Les éditeurs demandent une évaluation des impacts des lois sur la presse
L'Association fédérale des éditeurs numériques et de presse allemands (BDZV) exige une évaluation des impacts sur la presse pour toute nouvelle législation. L'association affirme que les réglementations actuelles menacent le fondement économique de la presse.

L'Association fédérale des éditeurs numériques et de presse allemands (BDZV) a exigé une évaluation obligatoire des impacts sur la presse pour toute nouvelle législation. Selon l'association, les décisions politiques, telles que les modifications prévues concernant les mini-jobs, menacent continuellement le fondement économique de la presse.

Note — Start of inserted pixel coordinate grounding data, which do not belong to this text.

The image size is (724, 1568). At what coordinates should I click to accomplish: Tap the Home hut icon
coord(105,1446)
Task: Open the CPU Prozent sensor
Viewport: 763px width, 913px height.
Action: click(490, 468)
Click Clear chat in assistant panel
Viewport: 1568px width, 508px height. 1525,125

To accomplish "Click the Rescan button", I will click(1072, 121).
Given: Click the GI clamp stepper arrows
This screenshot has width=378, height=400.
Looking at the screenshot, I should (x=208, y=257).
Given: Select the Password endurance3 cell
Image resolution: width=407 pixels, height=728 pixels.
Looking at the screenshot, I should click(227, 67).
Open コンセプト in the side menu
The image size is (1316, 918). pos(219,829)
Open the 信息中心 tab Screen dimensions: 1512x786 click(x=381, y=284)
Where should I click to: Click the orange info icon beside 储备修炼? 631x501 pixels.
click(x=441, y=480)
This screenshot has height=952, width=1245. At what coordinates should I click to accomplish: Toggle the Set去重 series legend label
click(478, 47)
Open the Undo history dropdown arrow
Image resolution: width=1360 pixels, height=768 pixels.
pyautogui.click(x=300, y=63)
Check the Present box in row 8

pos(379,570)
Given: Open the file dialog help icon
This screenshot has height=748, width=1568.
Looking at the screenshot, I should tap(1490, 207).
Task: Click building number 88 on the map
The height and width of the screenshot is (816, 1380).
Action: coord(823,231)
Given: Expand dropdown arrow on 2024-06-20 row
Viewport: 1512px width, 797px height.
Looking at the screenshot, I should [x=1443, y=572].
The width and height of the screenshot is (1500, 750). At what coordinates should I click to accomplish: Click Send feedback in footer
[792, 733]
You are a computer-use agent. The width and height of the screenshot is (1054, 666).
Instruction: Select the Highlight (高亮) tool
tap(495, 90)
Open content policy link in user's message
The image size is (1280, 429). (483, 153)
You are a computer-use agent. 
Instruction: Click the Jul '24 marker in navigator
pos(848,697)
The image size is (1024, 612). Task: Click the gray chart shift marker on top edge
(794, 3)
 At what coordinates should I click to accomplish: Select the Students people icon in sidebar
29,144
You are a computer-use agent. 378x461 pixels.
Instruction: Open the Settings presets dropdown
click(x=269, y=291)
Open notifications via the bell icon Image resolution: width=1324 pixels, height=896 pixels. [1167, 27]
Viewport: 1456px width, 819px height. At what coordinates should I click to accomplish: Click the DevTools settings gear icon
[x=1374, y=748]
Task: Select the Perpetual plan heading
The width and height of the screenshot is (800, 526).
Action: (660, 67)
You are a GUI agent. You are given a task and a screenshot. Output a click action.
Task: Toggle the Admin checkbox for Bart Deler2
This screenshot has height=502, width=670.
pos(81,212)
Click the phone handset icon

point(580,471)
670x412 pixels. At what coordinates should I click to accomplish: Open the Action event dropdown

Le Dr. Jörg Eggers, directeur général et président du conseil d'administration de la BDZV, a déclaré que la classe politique souligne régulièrement l'importance du journalisme indépendant pour la démocratie, tout en adoptant des réglementations qui érodent progressivement la base économique du journalisme professionnel. Bien que des mesures individuelles ne représentent peut-être pas une menace existentielle, leur effet cumulatif est significatif.
Les changements prévus concernant les mini-jobs sont particulièrement critiques. La distribution matinale des journaux imprimés repose sur des modèles d'emploi flexibles. La BDZV avertit que l'augmentation des cotisations patronales ou l'abolition effective des mini-jobs rendraient la distribution considérablement plus coûteuse ou économiquement impossible dans de nombreuses régions.
L'association souligne que l'affaiblissement de la distribution des journaux met en péril la disponibilité du journalisme indépendant à l'échelle nationale, ce qui affecte également le débat public régional, la diversité de la presse et des milliers d'emplois dans la distribution. La BDZV exhorte le gouvernement à organiser une réunion de haut niveau urgente avec les éditeurs pour élaborer un ensemble complet de mesures qui protègent la liberté de la presse en garantissant des conditions fiscales équitables, des structures de distribution réalistes et une réduction de la bureaucratie.